This weekend I started reading a book of poems - The Days of Wine & Roses by Jack Hayes - that I received from the poet in a book giveaway at his blog, Robert Frost's Banjo.
I'm going to make some comments here on four - Heaven #1, Heaven #2, Heaven #3, Heaven #4 - which don't appear one immediately after another in the book, but I've read them that way (as soon as I saw #1, I wanted to skip ahead to 2 and so forth):
I like how they're poems pieced together of fragments. Each line is an image/thought that often feels like a poem in and of itself; they read well together, but also individually and independently. They engage the senses and blend them too (like "orange marmalade full moon"), and ask questions, and give you a startling, sharp, and sometimes awesomely absurd way of seeing something (like the wonderful description of snowflakes in Heaven #4); altogether there's the feeling of how people experience the world - lots of fleeting sensory experiences and thoughts/feelings that surface in passing, in the course of the day or during certain events, and in memory - and the things we remember, the details, can feel so random and arbitrary but they're very deeply not. And now because poetry has caught these impressions, seared them to the page, they're not so fleeting (and what's captured may be an elusive glimpse or scent, or it maybe something that seems to fill the page - and the mind - for several moments as you absorb it).
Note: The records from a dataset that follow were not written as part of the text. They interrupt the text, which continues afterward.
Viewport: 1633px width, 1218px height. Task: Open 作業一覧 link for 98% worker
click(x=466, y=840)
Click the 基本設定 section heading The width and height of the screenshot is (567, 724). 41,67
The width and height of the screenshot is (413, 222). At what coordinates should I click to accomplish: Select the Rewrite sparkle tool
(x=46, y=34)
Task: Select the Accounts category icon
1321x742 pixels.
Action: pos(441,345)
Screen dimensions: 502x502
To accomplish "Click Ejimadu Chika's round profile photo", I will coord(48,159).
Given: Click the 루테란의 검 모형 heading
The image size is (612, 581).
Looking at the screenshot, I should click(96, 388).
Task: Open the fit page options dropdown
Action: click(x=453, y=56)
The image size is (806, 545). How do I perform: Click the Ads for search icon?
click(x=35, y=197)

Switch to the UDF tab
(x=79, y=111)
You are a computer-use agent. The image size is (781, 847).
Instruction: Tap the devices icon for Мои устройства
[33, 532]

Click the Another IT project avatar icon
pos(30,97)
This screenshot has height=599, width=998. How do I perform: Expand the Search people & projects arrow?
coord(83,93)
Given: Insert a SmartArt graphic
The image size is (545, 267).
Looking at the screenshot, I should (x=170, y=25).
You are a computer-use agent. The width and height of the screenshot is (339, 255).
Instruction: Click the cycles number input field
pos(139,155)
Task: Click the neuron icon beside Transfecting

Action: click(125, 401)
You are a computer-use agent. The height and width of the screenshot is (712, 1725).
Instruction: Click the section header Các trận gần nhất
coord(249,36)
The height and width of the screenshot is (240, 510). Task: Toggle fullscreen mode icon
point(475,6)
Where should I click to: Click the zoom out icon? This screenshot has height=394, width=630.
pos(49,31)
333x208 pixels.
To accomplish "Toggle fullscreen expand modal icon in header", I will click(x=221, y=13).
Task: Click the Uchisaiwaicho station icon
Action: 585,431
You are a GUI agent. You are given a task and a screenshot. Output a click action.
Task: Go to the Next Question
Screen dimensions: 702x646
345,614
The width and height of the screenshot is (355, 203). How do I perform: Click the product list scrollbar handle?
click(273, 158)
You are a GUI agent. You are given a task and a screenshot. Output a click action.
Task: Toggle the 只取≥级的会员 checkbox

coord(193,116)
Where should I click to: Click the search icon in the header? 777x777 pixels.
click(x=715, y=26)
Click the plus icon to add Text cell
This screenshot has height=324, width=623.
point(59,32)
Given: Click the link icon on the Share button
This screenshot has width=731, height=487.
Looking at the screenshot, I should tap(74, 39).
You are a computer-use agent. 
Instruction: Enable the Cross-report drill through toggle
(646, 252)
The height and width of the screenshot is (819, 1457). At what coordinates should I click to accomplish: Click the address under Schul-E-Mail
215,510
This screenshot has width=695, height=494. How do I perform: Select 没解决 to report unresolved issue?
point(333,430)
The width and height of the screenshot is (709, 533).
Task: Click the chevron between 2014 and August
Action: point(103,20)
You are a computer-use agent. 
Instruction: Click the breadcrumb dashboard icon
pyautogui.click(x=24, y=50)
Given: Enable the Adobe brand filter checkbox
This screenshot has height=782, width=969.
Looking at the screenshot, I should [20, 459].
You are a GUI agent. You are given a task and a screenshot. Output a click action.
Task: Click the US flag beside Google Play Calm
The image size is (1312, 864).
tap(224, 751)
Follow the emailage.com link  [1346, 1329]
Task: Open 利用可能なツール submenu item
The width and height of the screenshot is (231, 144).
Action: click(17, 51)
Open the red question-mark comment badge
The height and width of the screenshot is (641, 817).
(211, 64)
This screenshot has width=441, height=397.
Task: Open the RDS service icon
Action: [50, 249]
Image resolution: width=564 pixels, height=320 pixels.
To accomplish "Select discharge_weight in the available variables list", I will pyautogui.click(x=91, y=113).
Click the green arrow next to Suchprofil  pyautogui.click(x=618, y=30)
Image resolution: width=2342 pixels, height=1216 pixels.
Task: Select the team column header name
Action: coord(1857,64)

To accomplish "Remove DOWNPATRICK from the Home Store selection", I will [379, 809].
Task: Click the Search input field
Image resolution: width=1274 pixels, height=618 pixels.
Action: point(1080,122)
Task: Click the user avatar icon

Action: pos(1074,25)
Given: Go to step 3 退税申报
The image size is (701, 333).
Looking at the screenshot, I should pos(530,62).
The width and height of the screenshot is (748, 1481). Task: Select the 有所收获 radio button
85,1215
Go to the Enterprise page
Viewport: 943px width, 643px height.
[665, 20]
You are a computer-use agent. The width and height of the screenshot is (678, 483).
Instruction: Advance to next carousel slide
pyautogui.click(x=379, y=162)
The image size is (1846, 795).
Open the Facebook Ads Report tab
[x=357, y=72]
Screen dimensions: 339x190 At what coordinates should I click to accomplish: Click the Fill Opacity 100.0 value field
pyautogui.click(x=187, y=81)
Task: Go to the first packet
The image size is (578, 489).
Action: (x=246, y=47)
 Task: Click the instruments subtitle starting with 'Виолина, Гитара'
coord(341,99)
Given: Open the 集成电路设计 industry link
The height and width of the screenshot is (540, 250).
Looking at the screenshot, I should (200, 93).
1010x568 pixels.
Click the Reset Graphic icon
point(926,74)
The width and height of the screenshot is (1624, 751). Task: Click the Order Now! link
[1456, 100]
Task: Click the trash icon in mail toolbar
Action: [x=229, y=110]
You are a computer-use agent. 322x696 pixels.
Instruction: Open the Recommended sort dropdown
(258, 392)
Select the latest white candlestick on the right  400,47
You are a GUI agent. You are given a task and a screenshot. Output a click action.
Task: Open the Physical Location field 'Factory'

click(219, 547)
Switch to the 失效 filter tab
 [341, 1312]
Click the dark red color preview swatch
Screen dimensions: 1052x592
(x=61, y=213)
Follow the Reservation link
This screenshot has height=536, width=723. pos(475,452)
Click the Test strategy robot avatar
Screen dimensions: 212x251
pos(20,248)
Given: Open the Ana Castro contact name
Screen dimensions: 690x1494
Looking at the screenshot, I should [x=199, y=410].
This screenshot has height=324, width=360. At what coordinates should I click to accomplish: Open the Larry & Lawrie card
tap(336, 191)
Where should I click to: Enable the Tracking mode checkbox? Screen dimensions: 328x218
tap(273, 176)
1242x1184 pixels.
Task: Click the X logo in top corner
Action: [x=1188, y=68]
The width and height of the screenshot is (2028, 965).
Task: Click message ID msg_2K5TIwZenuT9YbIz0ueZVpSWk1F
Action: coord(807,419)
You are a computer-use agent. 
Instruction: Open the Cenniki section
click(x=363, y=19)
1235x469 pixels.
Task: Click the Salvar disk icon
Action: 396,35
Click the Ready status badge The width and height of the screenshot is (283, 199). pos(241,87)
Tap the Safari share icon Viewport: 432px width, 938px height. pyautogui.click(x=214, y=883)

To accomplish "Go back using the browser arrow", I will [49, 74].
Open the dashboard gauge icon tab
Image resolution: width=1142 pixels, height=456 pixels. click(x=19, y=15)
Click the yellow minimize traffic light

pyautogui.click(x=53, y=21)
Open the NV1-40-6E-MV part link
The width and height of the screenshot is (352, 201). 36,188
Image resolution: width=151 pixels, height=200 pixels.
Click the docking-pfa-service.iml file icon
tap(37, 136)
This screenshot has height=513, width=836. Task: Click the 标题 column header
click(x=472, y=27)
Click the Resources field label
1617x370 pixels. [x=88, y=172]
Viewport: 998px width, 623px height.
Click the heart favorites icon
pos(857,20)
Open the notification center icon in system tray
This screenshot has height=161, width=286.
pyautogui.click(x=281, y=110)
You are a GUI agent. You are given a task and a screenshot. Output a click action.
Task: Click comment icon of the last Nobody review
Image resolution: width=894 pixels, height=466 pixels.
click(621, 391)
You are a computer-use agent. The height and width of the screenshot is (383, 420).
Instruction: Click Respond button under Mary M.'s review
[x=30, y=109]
And I like how certain lines repeat within poems, and also across them (blue eyeshadow recurs across poems, and cat's eye shades in different incarnations). The repetitions - which aren't intrusive - help hold the poems together, though still loosely (but it's effective - a kind of orienting device for the reader... and one that also gives a feeling of undercurrents running through the words).
Anyway, I'm truly enjoying this collection of poems (for more of a sample, there's also a blog devoted to the book).